INFORMATION SHOWN –

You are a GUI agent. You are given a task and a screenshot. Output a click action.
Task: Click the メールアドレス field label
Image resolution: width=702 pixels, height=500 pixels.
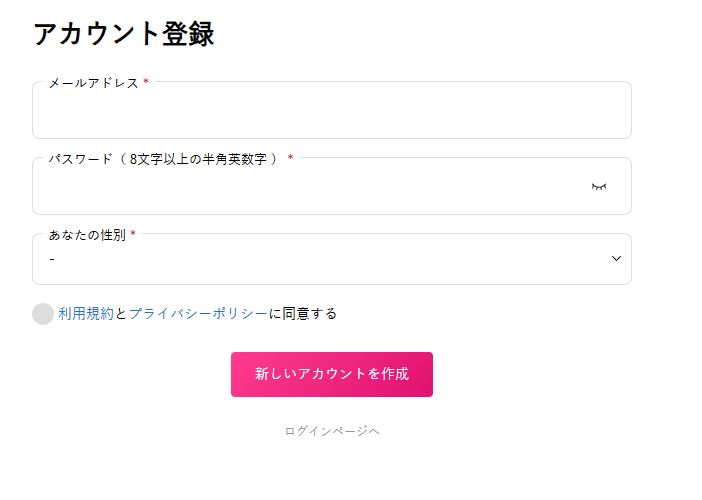pyautogui.click(x=93, y=83)
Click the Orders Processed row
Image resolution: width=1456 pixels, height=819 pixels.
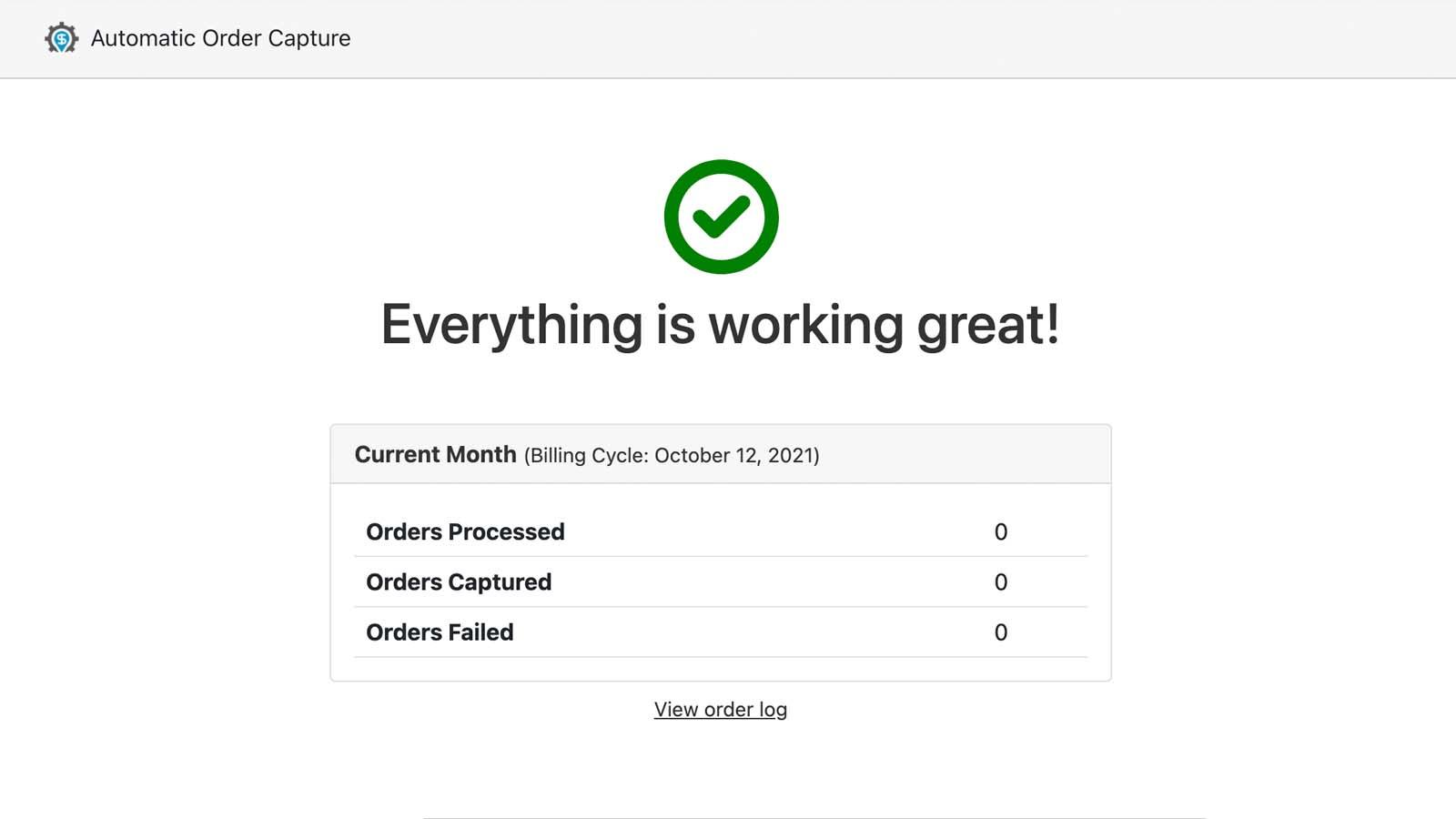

PROMPT – Rewrite every line of the items above as a numbered list, dropping any blank lines and leaving out the pictures.

OUTPUT OF THE TASK –
1. You are a GUI agent. You are given a task and a screenshot. Output a click action.
2. Task: Click the メールアドレス field label
3. Image resolution: width=702 pixels, height=500 pixels.
4. pyautogui.click(x=93, y=83)
5. Click the Orders Processed row
6. Image resolution: width=1456 pixels, height=819 pixels.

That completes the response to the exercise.